Why Soups and Stews Are A Great Addition to Your Meal Rotation This Winter

Why Soups and Stews Are A Great Addition to Your Meal Rotation This Winter

Warming up with steaming hot soups and stews can keep you cozy when the weather gets chilly. Soups are a hassle-free way to quickly prepare dinner and take the edge off of a chilly night.

Whether it’s a light broth-based creation or a hearty stew, soups have numerous benefits:

They’re Easy to Prepare Ahead of Time. 

Soups and stews don’t require a large amount of hands-on time. In fact, if you use a slow cooker or a pressure cooker, you can make a flavorful soup in as little as five minutes and let the cooker handle the rest of the job. Need some inspiration? Check out these 40 soups to try this winter here.

Stews Are High in Protein and Veggies. 

Vegetables and meat come with a variety of good nutrients. The fiber in vegetables and protein in meat will help your dish to become more satisfying, keeping you fuller for longer. Consider soups as a way to take advantage of nature’s bounty as winter vegetables like pumpkin, butternut squash, carrots, and parsnips won’t wilt or get limp when cooked. Additionally, tossing produce that is close to going bad into a dish for soup can give it new life.

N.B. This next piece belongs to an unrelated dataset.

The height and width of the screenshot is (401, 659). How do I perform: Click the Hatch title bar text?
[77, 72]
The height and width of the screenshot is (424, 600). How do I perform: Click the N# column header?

Broth-based Soups are Hydrating. 

During the cold winter season, many people tend to drink less fluid than they need. But while you may not be hot and sweaty, you still lose fluid through daily activities. Since soups are mostly liquid, they’re a great way to stay hydrated, especially soups that are broth-based. Furthermore, the liquid in soups takes up a lot of volume in your stomach which fills you up with fewer calories.

They’re Convenient. 

Don’t have time to make your own soup or stew? Don’t worry, there are numerous canned varieties or sippable soups/broths available! However, it’s important to be cautious of the amount of sodium in canned soups. Try to aim for 360 – 600 milligrams of sodium per serving.

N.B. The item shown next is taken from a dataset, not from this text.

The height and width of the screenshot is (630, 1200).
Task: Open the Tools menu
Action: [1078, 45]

Note: The general recommendations for sodium is 1,500mg for those at risk for heart disease and 2,300mg for those who are generally healthy. However, per the American Heart Association, even those who are generally healthy should aim to move towards 1,500mg per day. While soups and stews are usually a bit higher in sodium, it really comes down to your diet as a whole. For example, if your breakfast, lunch, and snacks are balanced and are low in sodium then you would be fine with having a meal higher in sodium, such as soup, for dinner.